[Data extracted from a collection]

..............................

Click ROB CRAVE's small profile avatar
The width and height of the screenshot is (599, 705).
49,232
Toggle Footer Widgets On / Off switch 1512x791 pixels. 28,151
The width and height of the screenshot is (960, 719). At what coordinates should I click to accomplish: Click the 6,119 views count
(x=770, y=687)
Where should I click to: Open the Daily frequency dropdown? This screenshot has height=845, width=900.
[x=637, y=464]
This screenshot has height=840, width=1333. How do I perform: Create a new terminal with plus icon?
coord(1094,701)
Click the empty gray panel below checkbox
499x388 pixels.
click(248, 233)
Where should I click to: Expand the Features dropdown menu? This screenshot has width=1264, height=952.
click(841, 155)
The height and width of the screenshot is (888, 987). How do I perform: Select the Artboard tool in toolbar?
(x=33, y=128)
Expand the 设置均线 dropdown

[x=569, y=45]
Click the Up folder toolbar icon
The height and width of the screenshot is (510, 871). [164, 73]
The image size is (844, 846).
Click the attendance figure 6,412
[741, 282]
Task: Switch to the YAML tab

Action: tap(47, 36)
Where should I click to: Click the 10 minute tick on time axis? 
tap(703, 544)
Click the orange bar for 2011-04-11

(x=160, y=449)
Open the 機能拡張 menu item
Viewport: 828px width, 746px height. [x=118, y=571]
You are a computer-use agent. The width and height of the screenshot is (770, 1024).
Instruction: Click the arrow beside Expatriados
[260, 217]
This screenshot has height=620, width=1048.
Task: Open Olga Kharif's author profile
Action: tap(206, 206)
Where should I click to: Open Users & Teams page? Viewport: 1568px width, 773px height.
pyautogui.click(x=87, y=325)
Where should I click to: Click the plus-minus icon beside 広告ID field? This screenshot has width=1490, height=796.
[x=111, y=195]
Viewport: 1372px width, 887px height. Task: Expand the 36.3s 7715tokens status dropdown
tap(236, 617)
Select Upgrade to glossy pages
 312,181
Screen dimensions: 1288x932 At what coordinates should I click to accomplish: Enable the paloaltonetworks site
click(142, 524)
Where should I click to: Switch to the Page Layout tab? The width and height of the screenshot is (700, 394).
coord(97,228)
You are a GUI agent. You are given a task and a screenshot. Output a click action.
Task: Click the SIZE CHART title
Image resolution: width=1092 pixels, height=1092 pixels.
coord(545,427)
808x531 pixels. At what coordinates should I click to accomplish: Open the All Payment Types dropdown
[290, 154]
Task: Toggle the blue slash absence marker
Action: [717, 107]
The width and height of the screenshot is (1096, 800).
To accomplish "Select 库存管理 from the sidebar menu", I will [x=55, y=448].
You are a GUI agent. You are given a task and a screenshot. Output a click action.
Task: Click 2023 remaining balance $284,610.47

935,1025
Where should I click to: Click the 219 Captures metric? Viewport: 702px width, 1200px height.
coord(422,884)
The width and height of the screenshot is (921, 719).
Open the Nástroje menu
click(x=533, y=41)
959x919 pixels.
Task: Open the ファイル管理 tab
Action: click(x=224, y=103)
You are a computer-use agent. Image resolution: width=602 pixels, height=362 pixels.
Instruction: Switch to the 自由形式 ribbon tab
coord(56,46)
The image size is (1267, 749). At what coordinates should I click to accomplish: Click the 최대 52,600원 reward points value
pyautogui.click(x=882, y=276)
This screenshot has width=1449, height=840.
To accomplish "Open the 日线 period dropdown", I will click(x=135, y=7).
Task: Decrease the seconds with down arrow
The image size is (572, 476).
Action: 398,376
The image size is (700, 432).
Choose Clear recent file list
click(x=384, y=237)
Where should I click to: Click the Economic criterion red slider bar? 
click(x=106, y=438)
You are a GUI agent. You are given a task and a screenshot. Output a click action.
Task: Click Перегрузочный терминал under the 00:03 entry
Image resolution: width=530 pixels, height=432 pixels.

..............................

Print out the data exactly once more.

Click ROB CRAVE's small profile avatar
The width and height of the screenshot is (599, 705).
49,232
Toggle Footer Widgets On / Off switch 1512x791 pixels. 28,151
The width and height of the screenshot is (960, 719). At what coordinates should I click to accomplish: Click the 6,119 views count
(x=770, y=687)
Where should I click to: Open the Daily frequency dropdown? This screenshot has height=845, width=900.
[x=637, y=464]
This screenshot has height=840, width=1333. How do I perform: Create a new terminal with plus icon?
coord(1094,701)
Click the empty gray panel below checkbox
499x388 pixels.
click(248, 233)
Where should I click to: Expand the Features dropdown menu? This screenshot has width=1264, height=952.
click(841, 155)
The height and width of the screenshot is (888, 987). How do I perform: Select the Artboard tool in toolbar?
(x=33, y=128)
Expand the 设置均线 dropdown

[x=569, y=45]
Click the Up folder toolbar icon
The height and width of the screenshot is (510, 871). [164, 73]
The image size is (844, 846).
Click the attendance figure 6,412
[741, 282]
Task: Switch to the YAML tab

Action: tap(47, 36)
Where should I click to: Click the 10 minute tick on time axis? 
tap(703, 544)
Click the orange bar for 2011-04-11

(x=160, y=449)
Open the 機能拡張 menu item
Viewport: 828px width, 746px height. [x=118, y=571]
You are a computer-use agent. The width and height of the screenshot is (770, 1024).
Instruction: Click the arrow beside Expatriados
[260, 217]
This screenshot has height=620, width=1048.
Task: Open Olga Kharif's author profile
Action: tap(206, 206)
Where should I click to: Open Users & Teams page? Viewport: 1568px width, 773px height.
pyautogui.click(x=87, y=325)
Where should I click to: Click the plus-minus icon beside 広告ID field? This screenshot has width=1490, height=796.
[x=111, y=195]
Viewport: 1372px width, 887px height. Task: Expand the 36.3s 7715tokens status dropdown
tap(236, 617)
Select Upgrade to glossy pages
 312,181
Screen dimensions: 1288x932 At what coordinates should I click to accomplish: Enable the paloaltonetworks site
click(142, 524)
Where should I click to: Switch to the Page Layout tab? The width and height of the screenshot is (700, 394).
coord(97,228)
You are a GUI agent. You are given a task and a screenshot. Output a click action.
Task: Click the SIZE CHART title
Image resolution: width=1092 pixels, height=1092 pixels.
coord(545,427)
808x531 pixels. At what coordinates should I click to accomplish: Open the All Payment Types dropdown
[290, 154]
Task: Toggle the blue slash absence marker
Action: [717, 107]
The width and height of the screenshot is (1096, 800).
To accomplish "Select 库存管理 from the sidebar menu", I will [x=55, y=448].
You are a GUI agent. You are given a task and a screenshot. Output a click action.
Task: Click 2023 remaining balance $284,610.47

935,1025
Where should I click to: Click the 219 Captures metric? Viewport: 702px width, 1200px height.
coord(422,884)
The width and height of the screenshot is (921, 719).
Open the Nástroje menu
click(x=533, y=41)
959x919 pixels.
Task: Open the ファイル管理 tab
Action: click(x=224, y=103)
You are a computer-use agent. Image resolution: width=602 pixels, height=362 pixels.
Instruction: Switch to the 自由形式 ribbon tab
coord(56,46)
The image size is (1267, 749). At what coordinates should I click to accomplish: Click the 최대 52,600원 reward points value
pyautogui.click(x=882, y=276)
This screenshot has width=1449, height=840.
To accomplish "Open the 日线 period dropdown", I will click(x=135, y=7).
Task: Decrease the seconds with down arrow
The image size is (572, 476).
Action: 398,376
The image size is (700, 432).
Choose Clear recent file list
click(x=384, y=237)
Where should I click to: Click the Economic criterion red slider bar? 
click(x=106, y=438)
You are a GUI agent. You are given a task and a screenshot. Output a click action.
Task: Click Перегрузочный терминал under the 00:03 entry
Image resolution: width=530 pixels, height=432 pixels.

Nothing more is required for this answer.